Satoris Culbertson, an assistant professor of management, surveyed hundreds of staffers who had just gone through the review process, and separated them into three categories:
  • Employees motivated largely to learn, who pursue challenges despite setbacks
  • Employees motivated largely to prove their competency
  • Employees motivated largely to avoid looking foolish

The theory was that those motivated by learning would appreciate negative feedback as an opportunity to grow. But the survey found that learning-oriented people were just as dissatisfied with performance reviews as everybody else.

“Nobody likes to get negative feedback – even those individuals who aren't trying to prove anything to others, but instead are just trying to learn as much as possible,” says Culbertson.

Notably, her academic research contradicts an online survey conducted in January by Zenger/Folkman. The company asked employees what sort of feedback they wanted in theory, rather than asking how they felt about recent reviews. In this context, 57% of employees actually preferred corrective feedback. Baby boomers were most likely to appreciate the idea of receiving negative feedback, but all generations tended to avoid giving it.
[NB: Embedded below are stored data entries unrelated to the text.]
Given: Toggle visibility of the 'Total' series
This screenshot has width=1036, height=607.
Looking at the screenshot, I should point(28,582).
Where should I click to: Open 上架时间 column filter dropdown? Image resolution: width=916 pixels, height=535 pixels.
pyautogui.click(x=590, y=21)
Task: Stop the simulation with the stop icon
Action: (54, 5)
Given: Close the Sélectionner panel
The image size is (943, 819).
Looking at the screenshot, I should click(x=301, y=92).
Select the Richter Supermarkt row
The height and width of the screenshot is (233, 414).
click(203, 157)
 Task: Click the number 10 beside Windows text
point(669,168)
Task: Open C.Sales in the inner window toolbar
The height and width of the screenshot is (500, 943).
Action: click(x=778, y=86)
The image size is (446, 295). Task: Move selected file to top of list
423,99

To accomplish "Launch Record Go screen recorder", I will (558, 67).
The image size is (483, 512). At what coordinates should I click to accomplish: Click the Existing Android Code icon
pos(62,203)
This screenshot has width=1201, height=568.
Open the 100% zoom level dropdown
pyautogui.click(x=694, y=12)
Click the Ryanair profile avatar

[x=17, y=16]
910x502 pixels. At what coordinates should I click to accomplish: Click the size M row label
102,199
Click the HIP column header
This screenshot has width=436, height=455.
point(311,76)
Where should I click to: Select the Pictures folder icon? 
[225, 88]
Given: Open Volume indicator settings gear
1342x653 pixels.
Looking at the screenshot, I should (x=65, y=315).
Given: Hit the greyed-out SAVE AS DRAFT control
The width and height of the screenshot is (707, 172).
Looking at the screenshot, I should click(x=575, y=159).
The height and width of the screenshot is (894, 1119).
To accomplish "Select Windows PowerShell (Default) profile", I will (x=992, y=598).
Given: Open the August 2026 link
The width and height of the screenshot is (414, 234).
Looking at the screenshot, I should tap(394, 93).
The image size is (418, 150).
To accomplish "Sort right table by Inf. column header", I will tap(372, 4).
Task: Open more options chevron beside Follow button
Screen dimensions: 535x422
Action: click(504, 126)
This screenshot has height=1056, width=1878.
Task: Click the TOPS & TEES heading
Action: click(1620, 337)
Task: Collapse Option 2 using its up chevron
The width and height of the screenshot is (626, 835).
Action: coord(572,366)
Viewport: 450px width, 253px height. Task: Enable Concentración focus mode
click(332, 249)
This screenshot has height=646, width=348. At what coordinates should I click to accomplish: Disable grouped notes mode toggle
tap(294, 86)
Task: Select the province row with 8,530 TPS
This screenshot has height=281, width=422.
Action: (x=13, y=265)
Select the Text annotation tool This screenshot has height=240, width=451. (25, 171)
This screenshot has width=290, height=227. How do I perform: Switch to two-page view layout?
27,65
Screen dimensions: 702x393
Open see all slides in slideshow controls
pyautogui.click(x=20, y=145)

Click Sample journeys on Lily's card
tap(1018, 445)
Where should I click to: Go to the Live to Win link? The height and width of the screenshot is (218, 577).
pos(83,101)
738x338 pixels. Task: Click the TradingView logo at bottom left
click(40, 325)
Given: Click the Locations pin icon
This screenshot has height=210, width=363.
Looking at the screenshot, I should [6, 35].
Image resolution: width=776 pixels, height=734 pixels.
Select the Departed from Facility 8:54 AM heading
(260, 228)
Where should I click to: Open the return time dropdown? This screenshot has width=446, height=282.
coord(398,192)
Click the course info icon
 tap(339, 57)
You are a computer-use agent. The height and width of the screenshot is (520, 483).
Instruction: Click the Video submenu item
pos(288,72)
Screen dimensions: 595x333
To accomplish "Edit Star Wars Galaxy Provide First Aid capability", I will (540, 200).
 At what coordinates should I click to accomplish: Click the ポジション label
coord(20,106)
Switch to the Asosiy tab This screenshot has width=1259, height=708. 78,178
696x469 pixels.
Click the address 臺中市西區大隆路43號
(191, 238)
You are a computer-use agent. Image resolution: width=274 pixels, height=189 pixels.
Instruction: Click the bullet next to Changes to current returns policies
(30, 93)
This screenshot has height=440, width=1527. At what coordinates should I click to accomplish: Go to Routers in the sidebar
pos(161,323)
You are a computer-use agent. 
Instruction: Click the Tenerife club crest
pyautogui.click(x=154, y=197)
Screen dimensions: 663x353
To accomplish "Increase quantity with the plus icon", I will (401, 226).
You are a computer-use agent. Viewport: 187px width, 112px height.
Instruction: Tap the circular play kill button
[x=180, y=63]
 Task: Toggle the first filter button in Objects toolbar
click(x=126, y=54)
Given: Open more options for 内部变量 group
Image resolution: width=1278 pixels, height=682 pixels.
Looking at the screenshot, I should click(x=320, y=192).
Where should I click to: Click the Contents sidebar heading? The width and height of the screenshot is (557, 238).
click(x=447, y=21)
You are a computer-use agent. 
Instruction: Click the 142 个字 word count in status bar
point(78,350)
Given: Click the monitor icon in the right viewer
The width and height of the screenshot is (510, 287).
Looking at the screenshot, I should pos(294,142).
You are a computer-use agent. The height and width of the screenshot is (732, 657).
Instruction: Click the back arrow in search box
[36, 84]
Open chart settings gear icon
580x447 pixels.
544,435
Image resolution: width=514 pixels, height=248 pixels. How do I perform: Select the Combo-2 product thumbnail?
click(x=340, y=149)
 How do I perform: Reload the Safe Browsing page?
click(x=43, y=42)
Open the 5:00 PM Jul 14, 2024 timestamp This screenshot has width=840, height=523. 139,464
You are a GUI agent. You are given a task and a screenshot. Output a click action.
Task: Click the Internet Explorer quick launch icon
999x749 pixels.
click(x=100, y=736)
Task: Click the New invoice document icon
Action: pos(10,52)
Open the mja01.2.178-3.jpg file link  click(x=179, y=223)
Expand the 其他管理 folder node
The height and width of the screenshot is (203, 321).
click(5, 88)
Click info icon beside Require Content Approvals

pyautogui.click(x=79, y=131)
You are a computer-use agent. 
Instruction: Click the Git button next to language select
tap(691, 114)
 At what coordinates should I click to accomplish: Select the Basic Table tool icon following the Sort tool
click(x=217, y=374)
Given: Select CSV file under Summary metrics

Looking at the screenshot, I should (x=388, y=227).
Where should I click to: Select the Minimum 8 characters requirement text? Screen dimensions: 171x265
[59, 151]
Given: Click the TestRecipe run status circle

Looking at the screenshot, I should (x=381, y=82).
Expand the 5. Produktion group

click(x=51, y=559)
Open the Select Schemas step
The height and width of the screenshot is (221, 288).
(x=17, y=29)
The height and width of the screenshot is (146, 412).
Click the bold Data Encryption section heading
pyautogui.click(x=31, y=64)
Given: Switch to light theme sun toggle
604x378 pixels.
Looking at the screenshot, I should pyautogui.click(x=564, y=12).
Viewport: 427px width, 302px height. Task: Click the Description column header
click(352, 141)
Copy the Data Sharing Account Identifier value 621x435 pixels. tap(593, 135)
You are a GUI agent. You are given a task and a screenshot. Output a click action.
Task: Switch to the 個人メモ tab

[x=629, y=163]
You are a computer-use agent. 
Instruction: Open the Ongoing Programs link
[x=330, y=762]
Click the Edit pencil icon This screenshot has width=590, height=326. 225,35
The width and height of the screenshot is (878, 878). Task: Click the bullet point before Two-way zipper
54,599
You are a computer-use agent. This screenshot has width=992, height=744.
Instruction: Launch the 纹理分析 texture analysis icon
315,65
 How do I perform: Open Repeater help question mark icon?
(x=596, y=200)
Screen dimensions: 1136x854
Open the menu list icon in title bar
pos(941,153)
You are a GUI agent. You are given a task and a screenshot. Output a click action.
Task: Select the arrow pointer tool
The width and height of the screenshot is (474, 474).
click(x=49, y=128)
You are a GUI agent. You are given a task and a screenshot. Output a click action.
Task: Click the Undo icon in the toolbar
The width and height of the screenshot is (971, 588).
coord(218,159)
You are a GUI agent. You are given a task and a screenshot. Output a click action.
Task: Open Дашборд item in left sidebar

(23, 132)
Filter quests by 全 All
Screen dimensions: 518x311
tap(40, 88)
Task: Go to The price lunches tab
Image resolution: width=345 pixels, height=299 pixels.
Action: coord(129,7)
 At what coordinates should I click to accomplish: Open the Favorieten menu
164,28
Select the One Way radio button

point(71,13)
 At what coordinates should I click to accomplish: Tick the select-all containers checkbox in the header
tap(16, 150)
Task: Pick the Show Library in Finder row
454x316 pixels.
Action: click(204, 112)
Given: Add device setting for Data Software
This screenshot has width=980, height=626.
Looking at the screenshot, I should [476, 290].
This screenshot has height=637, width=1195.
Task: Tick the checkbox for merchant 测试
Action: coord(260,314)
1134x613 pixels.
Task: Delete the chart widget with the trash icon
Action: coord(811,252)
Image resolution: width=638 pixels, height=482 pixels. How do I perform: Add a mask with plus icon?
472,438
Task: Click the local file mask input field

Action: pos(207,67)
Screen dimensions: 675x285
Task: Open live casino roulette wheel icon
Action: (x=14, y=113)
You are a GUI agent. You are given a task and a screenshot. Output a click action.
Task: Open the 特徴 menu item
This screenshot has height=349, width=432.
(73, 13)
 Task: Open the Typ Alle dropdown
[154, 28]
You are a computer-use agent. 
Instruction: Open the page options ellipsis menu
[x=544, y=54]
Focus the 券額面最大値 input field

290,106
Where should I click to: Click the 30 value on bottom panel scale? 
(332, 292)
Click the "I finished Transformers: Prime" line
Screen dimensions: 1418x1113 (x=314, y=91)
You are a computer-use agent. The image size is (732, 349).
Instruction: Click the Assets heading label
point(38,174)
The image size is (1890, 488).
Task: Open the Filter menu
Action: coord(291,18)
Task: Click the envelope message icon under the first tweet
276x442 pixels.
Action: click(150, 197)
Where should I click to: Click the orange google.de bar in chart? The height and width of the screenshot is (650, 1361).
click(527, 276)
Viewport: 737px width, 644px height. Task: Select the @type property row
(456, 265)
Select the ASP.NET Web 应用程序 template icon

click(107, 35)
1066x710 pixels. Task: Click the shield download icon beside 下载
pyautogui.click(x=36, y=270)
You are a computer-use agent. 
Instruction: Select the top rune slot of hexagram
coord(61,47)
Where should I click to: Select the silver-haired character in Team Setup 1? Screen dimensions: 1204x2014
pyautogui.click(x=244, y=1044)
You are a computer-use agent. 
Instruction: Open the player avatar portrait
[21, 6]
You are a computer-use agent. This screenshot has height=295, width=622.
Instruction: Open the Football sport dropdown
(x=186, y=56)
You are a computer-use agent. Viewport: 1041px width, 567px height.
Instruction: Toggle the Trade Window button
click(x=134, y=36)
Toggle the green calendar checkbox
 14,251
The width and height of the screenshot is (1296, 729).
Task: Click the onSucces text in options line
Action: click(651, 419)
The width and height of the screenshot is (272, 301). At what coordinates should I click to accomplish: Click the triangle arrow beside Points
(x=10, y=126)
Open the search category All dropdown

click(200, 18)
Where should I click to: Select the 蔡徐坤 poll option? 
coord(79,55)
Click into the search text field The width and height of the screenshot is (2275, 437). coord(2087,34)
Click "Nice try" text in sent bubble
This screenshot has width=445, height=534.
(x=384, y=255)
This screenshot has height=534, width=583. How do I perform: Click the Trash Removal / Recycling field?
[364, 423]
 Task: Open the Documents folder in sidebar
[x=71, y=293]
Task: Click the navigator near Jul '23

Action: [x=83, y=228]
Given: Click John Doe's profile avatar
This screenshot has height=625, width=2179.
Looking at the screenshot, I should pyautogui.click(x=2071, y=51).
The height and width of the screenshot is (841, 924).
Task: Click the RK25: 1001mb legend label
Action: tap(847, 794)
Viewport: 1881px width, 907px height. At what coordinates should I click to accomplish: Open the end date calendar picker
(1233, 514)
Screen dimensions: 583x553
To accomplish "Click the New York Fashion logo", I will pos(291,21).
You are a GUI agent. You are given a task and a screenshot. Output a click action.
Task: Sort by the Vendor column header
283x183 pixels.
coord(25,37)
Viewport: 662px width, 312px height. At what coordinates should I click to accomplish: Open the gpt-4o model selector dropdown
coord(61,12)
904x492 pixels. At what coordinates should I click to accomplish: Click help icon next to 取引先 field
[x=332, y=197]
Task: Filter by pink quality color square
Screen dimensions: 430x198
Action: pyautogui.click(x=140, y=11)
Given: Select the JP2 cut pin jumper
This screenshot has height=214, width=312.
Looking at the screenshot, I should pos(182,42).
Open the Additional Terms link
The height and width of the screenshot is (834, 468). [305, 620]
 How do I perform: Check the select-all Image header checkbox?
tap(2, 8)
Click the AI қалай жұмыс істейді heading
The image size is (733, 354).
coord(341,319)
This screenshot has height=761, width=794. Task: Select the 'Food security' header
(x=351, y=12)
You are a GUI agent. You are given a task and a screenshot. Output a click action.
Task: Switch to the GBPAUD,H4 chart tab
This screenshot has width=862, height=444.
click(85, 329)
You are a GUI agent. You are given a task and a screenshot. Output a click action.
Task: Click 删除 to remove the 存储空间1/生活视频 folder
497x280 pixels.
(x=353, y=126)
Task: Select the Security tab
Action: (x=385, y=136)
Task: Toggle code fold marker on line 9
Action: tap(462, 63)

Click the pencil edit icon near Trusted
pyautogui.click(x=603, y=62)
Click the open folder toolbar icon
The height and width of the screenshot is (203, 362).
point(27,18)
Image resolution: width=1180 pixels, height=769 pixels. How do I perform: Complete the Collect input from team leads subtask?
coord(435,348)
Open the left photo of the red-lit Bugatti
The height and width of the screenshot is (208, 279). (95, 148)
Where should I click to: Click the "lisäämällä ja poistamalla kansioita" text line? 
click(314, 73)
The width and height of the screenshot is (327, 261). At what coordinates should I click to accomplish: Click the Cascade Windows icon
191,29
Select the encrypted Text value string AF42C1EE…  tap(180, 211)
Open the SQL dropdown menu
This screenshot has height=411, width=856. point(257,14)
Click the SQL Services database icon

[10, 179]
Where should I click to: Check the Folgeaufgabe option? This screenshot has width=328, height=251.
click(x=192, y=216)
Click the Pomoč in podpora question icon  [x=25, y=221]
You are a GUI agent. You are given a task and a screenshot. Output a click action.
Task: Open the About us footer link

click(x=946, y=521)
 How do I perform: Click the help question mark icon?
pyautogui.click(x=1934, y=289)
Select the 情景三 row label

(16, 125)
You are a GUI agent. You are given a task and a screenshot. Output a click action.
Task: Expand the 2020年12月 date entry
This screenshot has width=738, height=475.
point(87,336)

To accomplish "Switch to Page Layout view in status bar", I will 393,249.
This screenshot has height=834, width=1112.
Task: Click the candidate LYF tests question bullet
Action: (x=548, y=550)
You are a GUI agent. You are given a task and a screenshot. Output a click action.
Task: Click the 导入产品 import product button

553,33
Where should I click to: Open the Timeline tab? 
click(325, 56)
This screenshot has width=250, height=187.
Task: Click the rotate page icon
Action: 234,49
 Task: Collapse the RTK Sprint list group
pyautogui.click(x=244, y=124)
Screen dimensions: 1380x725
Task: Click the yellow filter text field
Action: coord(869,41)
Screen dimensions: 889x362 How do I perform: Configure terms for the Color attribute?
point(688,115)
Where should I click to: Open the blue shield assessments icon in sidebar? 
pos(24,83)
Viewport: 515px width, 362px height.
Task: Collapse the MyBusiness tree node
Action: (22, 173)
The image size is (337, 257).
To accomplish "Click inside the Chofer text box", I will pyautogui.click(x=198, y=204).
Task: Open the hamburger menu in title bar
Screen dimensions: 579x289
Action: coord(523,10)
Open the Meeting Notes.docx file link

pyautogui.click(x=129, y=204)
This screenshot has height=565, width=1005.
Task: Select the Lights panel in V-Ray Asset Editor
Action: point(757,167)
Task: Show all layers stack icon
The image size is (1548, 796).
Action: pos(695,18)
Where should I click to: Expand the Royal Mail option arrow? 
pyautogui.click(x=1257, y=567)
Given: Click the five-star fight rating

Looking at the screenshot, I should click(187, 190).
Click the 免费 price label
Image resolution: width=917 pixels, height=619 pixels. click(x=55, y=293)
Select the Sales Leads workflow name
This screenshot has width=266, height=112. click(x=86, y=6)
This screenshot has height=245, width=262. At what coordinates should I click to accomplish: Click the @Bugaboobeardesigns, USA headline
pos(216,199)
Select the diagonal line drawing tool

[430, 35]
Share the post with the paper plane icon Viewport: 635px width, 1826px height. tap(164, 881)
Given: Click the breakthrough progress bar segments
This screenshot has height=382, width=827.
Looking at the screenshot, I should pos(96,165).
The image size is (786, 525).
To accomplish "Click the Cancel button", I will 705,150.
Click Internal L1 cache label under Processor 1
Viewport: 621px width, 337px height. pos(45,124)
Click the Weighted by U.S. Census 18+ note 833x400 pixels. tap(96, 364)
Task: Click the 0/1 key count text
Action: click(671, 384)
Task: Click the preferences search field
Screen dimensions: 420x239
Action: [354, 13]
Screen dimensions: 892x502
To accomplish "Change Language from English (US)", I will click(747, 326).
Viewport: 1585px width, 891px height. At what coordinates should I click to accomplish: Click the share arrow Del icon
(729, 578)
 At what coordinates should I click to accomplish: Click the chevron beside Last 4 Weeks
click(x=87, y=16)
While Culbertson did not recommend abolishing reviews altogether, she did offer tips to improve:

Discourage the sandwich approach Negative feedback cushioned by positive feedback on either side has become so common that the positive reinforcement can be perceived as dishonest.

Evaluate more than once a year “Instead of limiting ourselves to formal performance appraisals conducted once or twice a year, we need to think about performance management as a system that is linked with the strategy of the entire organization,” Culbertson says. “But if we are only going to have once-a-year evaluations, we shouldn't expect it to work.”

Avoid reviewing ‘out of 5’ Evaluating on a scale out of five can lead to misinterpretations. While a manager may see a four out of five as the best result an employee can achieve without having to give a raise, an employee is likely to only see the one point that was missed.